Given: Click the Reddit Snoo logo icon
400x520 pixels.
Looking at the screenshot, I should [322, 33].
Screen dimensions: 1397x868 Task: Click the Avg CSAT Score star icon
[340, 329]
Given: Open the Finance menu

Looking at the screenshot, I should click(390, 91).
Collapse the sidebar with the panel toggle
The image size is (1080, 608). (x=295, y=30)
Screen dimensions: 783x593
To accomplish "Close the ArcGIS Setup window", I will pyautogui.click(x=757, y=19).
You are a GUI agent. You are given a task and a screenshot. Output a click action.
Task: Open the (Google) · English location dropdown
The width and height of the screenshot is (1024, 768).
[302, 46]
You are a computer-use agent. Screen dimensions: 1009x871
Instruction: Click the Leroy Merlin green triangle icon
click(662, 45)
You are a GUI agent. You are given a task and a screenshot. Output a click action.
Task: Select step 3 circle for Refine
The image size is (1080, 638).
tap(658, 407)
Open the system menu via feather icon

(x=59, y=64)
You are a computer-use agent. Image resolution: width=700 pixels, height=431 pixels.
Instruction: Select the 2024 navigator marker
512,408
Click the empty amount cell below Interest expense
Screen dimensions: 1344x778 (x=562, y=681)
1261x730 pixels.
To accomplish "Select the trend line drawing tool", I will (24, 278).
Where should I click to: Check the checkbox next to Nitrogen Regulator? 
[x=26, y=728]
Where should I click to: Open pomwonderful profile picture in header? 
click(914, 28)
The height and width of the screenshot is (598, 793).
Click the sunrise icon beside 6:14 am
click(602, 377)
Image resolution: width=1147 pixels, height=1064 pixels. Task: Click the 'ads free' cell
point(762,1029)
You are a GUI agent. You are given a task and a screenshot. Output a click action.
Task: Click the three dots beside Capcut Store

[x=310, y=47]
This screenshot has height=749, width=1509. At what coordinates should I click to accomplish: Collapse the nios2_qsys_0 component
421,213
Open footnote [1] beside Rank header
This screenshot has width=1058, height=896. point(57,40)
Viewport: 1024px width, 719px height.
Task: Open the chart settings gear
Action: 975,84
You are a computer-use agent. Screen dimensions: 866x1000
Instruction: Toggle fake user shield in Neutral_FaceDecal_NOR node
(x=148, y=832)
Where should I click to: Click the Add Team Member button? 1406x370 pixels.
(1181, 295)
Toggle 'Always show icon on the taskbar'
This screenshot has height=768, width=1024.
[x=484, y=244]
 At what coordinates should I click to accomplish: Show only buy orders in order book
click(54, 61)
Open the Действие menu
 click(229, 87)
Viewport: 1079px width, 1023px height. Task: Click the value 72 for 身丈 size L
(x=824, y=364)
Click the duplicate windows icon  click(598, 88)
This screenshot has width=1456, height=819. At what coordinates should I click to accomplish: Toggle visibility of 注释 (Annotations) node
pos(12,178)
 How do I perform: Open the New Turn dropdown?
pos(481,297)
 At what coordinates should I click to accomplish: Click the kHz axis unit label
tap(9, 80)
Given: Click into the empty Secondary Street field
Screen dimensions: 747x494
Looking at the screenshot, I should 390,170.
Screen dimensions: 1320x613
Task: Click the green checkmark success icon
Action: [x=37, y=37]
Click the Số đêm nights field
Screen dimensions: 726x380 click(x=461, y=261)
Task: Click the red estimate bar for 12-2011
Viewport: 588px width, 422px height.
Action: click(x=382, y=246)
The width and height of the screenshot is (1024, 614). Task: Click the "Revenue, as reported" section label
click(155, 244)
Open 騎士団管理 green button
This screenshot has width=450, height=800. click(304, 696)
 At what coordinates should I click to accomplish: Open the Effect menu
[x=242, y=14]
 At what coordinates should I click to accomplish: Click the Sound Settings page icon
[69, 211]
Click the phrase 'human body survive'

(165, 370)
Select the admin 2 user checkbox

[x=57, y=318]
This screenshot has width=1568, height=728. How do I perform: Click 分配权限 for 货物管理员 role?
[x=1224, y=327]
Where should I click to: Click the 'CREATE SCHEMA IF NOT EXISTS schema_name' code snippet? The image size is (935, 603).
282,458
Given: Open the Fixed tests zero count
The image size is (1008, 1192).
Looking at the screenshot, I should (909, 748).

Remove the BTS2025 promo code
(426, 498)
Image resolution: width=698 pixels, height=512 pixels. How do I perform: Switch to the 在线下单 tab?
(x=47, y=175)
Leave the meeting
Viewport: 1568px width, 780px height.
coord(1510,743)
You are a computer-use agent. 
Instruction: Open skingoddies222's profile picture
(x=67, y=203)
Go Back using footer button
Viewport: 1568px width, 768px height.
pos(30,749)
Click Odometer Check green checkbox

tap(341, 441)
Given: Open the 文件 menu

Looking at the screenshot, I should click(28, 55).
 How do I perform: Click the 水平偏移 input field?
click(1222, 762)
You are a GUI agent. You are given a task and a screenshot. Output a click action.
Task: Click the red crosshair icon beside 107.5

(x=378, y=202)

**What to work on**.
Every record needs to be reproduced exactly, with none skipped.

**Written answer**.
Given: Click the Reddit Snoo logo icon
400x520 pixels.
Looking at the screenshot, I should [322, 33].
Screen dimensions: 1397x868 Task: Click the Avg CSAT Score star icon
[340, 329]
Given: Open the Finance menu

Looking at the screenshot, I should click(390, 91).
Collapse the sidebar with the panel toggle
The image size is (1080, 608). (x=295, y=30)
Screen dimensions: 783x593
To accomplish "Close the ArcGIS Setup window", I will pyautogui.click(x=757, y=19).
You are a GUI agent. You are given a task and a screenshot. Output a click action.
Task: Open the (Google) · English location dropdown
The width and height of the screenshot is (1024, 768).
[302, 46]
You are a computer-use agent. Screen dimensions: 1009x871
Instruction: Click the Leroy Merlin green triangle icon
click(662, 45)
You are a GUI agent. You are given a task and a screenshot. Output a click action.
Task: Select step 3 circle for Refine
The image size is (1080, 638).
tap(658, 407)
Open the system menu via feather icon

(x=59, y=64)
You are a computer-use agent. Image resolution: width=700 pixels, height=431 pixels.
Instruction: Select the 2024 navigator marker
512,408
Click the empty amount cell below Interest expense
Screen dimensions: 1344x778 (x=562, y=681)
1261x730 pixels.
To accomplish "Select the trend line drawing tool", I will (24, 278).
Where should I click to: Check the checkbox next to Nitrogen Regulator? 
[x=26, y=728]
Where should I click to: Open pomwonderful profile picture in header? 
click(914, 28)
The height and width of the screenshot is (598, 793).
Click the sunrise icon beside 6:14 am
click(602, 377)
Image resolution: width=1147 pixels, height=1064 pixels. Task: Click the 'ads free' cell
point(762,1029)
You are a GUI agent. You are given a task and a screenshot. Output a click action.
Task: Click the three dots beside Capcut Store

[x=310, y=47]
This screenshot has height=749, width=1509. At what coordinates should I click to accomplish: Collapse the nios2_qsys_0 component
421,213
Open footnote [1] beside Rank header
This screenshot has width=1058, height=896. point(57,40)
Viewport: 1024px width, 719px height.
Task: Open the chart settings gear
Action: 975,84
You are a computer-use agent. Screen dimensions: 866x1000
Instruction: Toggle fake user shield in Neutral_FaceDecal_NOR node
(x=148, y=832)
Where should I click to: Click the Add Team Member button? 1406x370 pixels.
(1181, 295)
Toggle 'Always show icon on the taskbar'
This screenshot has height=768, width=1024.
[x=484, y=244]
 At what coordinates should I click to accomplish: Show only buy orders in order book
click(54, 61)
Open the Действие menu
 click(229, 87)
Viewport: 1079px width, 1023px height. Task: Click the value 72 for 身丈 size L
(x=824, y=364)
Click the duplicate windows icon  click(598, 88)
This screenshot has width=1456, height=819. At what coordinates should I click to accomplish: Toggle visibility of 注释 (Annotations) node
pos(12,178)
 How do I perform: Open the New Turn dropdown?
pos(481,297)
 At what coordinates should I click to accomplish: Click the kHz axis unit label
tap(9, 80)
Given: Click into the empty Secondary Street field
Screen dimensions: 747x494
Looking at the screenshot, I should 390,170.
Screen dimensions: 1320x613
Task: Click the green checkmark success icon
Action: [x=37, y=37]
Click the Số đêm nights field
Screen dimensions: 726x380 click(x=461, y=261)
Task: Click the red estimate bar for 12-2011
Viewport: 588px width, 422px height.
Action: click(x=382, y=246)
The width and height of the screenshot is (1024, 614). Task: Click the "Revenue, as reported" section label
click(155, 244)
Open 騎士団管理 green button
This screenshot has width=450, height=800. click(304, 696)
 At what coordinates should I click to accomplish: Open the Effect menu
[x=242, y=14]
 At what coordinates should I click to accomplish: Click the Sound Settings page icon
[69, 211]
Click the phrase 'human body survive'

(165, 370)
Select the admin 2 user checkbox

[x=57, y=318]
This screenshot has width=1568, height=728. How do I perform: Click 分配权限 for 货物管理员 role?
[x=1224, y=327]
Where should I click to: Click the 'CREATE SCHEMA IF NOT EXISTS schema_name' code snippet? The image size is (935, 603).
282,458
Given: Open the Fixed tests zero count
The image size is (1008, 1192).
Looking at the screenshot, I should (909, 748).

Remove the BTS2025 promo code
(426, 498)
Image resolution: width=698 pixels, height=512 pixels. How do I perform: Switch to the 在线下单 tab?
(x=47, y=175)
Leave the meeting
Viewport: 1568px width, 780px height.
coord(1510,743)
You are a computer-use agent. 
Instruction: Open skingoddies222's profile picture
(x=67, y=203)
Go Back using footer button
Viewport: 1568px width, 768px height.
pos(30,749)
Click Odometer Check green checkbox

tap(341, 441)
Given: Open the 文件 menu

Looking at the screenshot, I should click(28, 55).
 How do I perform: Click the 水平偏移 input field?
click(1222, 762)
You are a GUI agent. You are given a task and a screenshot. Output a click action.
Task: Click the red crosshair icon beside 107.5

(x=378, y=202)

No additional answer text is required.